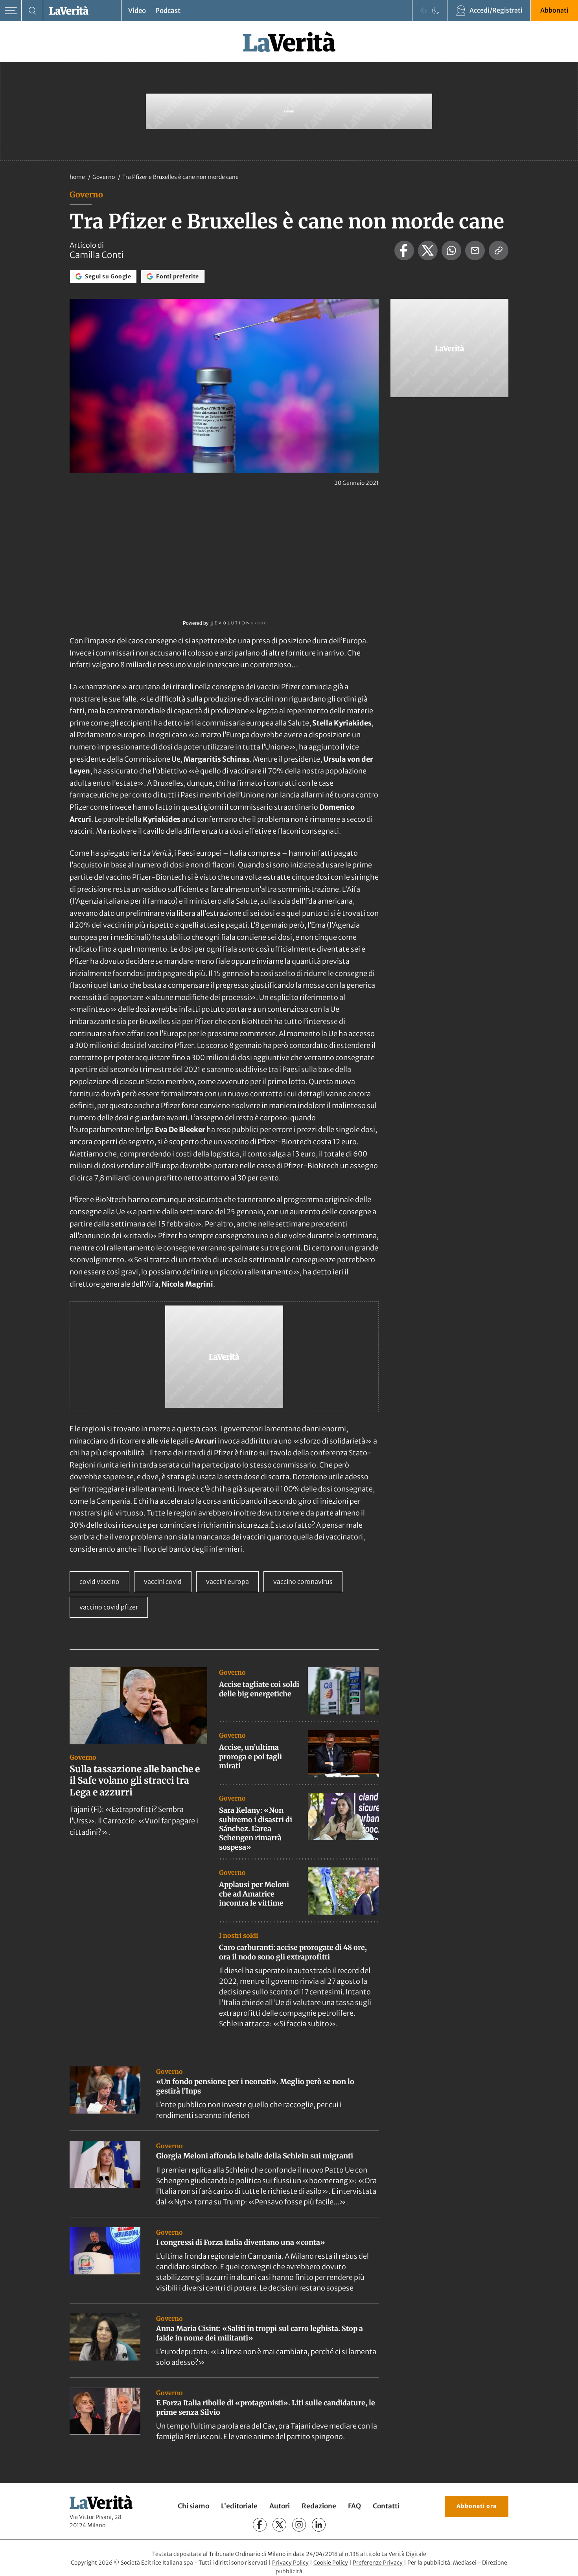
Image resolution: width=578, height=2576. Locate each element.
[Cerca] (32, 11)
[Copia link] (498, 250)
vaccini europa (227, 1581)
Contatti (386, 2506)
----------------------------------------
## What to work on
The expected output is the complete listing, word for word, without any picture.

## Solution for this exercise
Image resolution: width=578, height=2576. Locate each element.
[Cerca] (32, 11)
[Copia link] (498, 250)
vaccini europa (227, 1581)
Contatti (386, 2506)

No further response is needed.